Arriving at the dining room, I find another difference in service. There are no escorts to take us to an assigned table. We are told to sit anywhere we please. There are waiters who bring our dinner, however instead of an extensive menu; there is soup or salad and a choice of two dishes. The quality of the food is however, excellent. I choose the fish. The girls opt for pork chops.
“How is your fish, Miss Lura? My pork chop is good.”
“I must admit, the fish is excellent. I don’t believe I had better in first-class.” The girls fuss over their vegetables, but they are just being children. There is nothing unwholesome about the meal. The girls both select strawberry short cake for dessert. The other choice is a pudding. I’m quite full and decline both.
Hurrying back to our cabin, we see two of the three attendants working in open cabins. As we approach ours, Cabin 4-17, the third-class attendant is coming out. I engage her in conversation. “Good evening, this is our cabin. Please be so kind as to provide us with two more sets of towels.”
“I’m sorry ma’am, but we are not allowed to do that.”
I’m upset but don’t show it. When I was in first-class, there was always an abundance of towels and toiletries. Remembering Mr. Benoit and his use of small favors; I invite her into the cabin and ask her to wait a moment.
A gift of one-hundred francs gets two additional sets of towels and toiletries. We come to an immediate understanding. I will leave an envelope with a small gift of one-hundred francs for her each day. In return, we will have our cabin cleaned as necessary, the beds made up, and the towels always fresh. If I’m pleased with the service, the last day the envelope will contain five-hundred francs.
“If I need additional services, how will I reach you?”
“Stop any of the crew, but none of the officers, and ask to have me notified. My name is Colette. I will come to your cabin once I finish my other duties.”
After Colette leaves, we prepare for bed. It is an adventure of its own. I turn my bed down and use the bathroom to prepare for bed. Finished, I take the half step necessary to exit the tiny facility and return to the cabin proper. I step on the girls’ makeshift bed. There is no clear floor visible except under the desk that serves also as our vanity, sans mirror.

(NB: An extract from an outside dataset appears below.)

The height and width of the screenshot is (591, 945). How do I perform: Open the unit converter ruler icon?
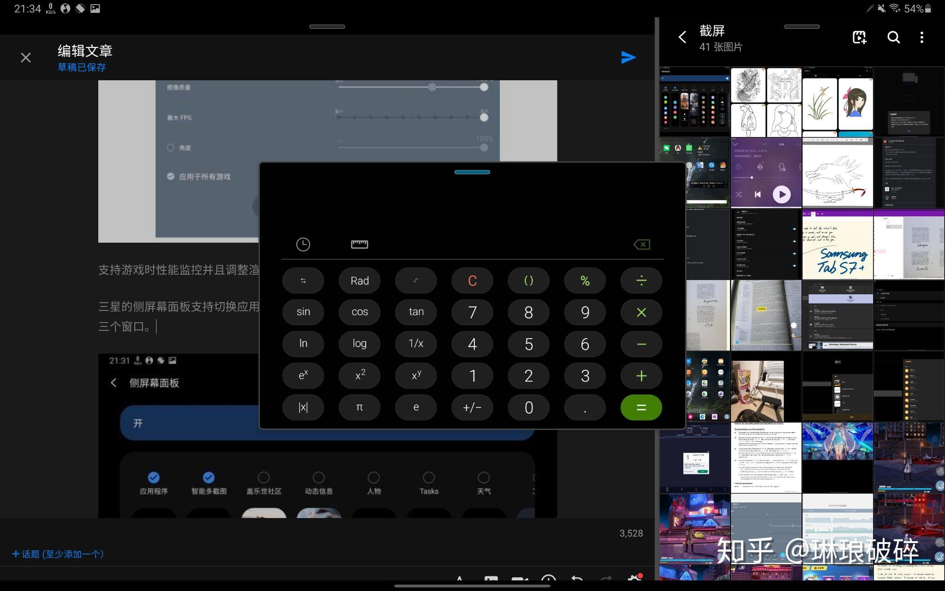pyautogui.click(x=359, y=245)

Katie sits on my bed. “Miss Lura I don’t think this will be a fun adventure.”
Ada Mae is asleep on the floor. “Katie, we don’t want to wake Ada Mae. Please talk softly.”
“I will. I wish we had a window to open so we could get some fresh air.”
“So do I child. However, that’s not possible. When we are in the cabin, we can leave the door ajar to get as much fresh air as possible. Now we must rest. I can sleep with Ada Mae if you wish.”
“No ma’am. Ada Mae will cry if she wakes up and I’m not next to her.”